Конечно, я понимал: терять скорость, особенно на моем самолете, прославленном капризным ха­рактером и строгостью, затея рискованная, но делать это на высоте все же безопаснее, чем у земли.

Затянув обороты до минимальных, я стал осто­рожно подбирать ручку управления на себя. Тянул, пока машина не закачалась с крыла на крыло, пока не задрожала, предупреждая: сейчас сорвусь в штопор. Тогда я отдал ручку, увеличил скорость и пошел на посадку.

Нет, я, конечно, не был совершенно спокоен: мне шел всего двадцать первый год и такое со мной творилось впервые... Но я знал: все сделал пра­вильно...

Сел без замечаний. Внутренне возликовал: смог! Не растерялся! Действовал обдуманно, логично! Молодец я.

Подошел командир эскадрильи.

Долго молча глядел на завернутый встречным потоком воздуха дюраль, потом тихо спросил:

 — А почему запорная шпилька не была постав­лена?

Я растерялся. У меня зачесались глаза. Действи­тельно, будь шпилька на месте, крышка в жизни бы не открылась...

Но разве я готовил машину к вылету? Этим занимались техник, механики, оружейник, мото­рист — целая служба. И я жалобно заблеял что-то об ответственности каждого за свои действия, о служебном долге и уставной обязанности...

По своему обыкновению Шалевич терпеливо, не перебивая, слушал мой лепет, а потом, когда я исчерпался и умолк, сказал:

 — Но убиваться-то в случае чего кому — тебе или им? Пойми и запомни, Абаза: в авиации за все, всегда и непременно отвечает летчик. — И, видно, сжалившись, сделав скидку на мою моло­дость, сказал: — В воздухе ты действовал правиль­но.

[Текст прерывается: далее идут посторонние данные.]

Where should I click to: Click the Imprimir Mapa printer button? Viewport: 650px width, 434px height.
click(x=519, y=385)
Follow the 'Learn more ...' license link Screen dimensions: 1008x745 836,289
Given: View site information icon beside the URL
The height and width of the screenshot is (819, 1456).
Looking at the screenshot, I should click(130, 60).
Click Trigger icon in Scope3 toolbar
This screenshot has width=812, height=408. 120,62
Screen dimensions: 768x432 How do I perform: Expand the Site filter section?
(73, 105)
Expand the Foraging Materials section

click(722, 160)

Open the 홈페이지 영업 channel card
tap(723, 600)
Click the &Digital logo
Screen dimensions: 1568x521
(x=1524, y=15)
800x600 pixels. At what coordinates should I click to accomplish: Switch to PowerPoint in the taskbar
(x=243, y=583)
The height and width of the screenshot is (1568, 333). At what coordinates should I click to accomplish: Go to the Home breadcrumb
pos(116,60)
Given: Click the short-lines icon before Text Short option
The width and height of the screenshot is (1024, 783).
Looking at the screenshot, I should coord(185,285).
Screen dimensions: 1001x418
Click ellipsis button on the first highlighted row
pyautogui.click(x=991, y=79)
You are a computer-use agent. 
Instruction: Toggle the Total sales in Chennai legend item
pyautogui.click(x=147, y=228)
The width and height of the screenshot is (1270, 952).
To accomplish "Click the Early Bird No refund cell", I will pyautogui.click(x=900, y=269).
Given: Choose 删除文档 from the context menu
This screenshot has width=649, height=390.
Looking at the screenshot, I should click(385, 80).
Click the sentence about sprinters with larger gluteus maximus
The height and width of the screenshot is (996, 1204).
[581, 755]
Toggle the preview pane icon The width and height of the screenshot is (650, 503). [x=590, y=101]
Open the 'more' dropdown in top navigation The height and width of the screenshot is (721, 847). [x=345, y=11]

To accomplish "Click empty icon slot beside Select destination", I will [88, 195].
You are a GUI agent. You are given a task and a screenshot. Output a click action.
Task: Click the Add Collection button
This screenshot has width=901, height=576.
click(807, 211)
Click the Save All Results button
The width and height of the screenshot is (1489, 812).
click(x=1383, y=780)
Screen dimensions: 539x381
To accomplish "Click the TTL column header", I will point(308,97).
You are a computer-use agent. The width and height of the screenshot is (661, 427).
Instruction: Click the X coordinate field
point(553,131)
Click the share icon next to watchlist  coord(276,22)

Нормально действовал.

К тому времени я уже усвоил: «нормально» — в таблице ценностей Шалевича — оценка весьма вы­сокого ранга. Не так уж часто Шалевич говорил: «Нормальный пилотажник» или «Нормальный ме­тодист».

Вроде бы мне следовало радоваться? Но никакого следа радости после этого разговора не осталось. Что-то сдвинулось, мир предстал в ином свете: подвиги и проступки продолжали существовать во всем их многообразии, только теперь я еще стал думать о цене совершаемого и несовершаемого...

И от этих новых мыслей стало неуютно, тревож­но, откровенно паршиво на сердце.

Какая-то задрипанная шпилька, что должна была контрить третьестепенной важности крышку, могла ведь при известном стечении обстоятельств быть оплачена жизнью!

Моей жизнью. Это было неожиданно. М, откро­венно говоря, не прибавляло оптимизма.

Как держать себя дальше? Как существовать достойно? Как заслуженно выжить в этом — та­ком — мире?

***

С тех пор, как подросли мои дети, я постоянно слышу от них и от их приятелей: «Расскажи, расскажите про войну!» И всегда эта просьба приводит меня в замешательство. Почему? Каза­лось бы, что уж такого трудного. Но мне не хочется разочаровывать ребят: они ждут повествования возвышенного, историй красивых, захватыва­ющих, непременно с подвигами!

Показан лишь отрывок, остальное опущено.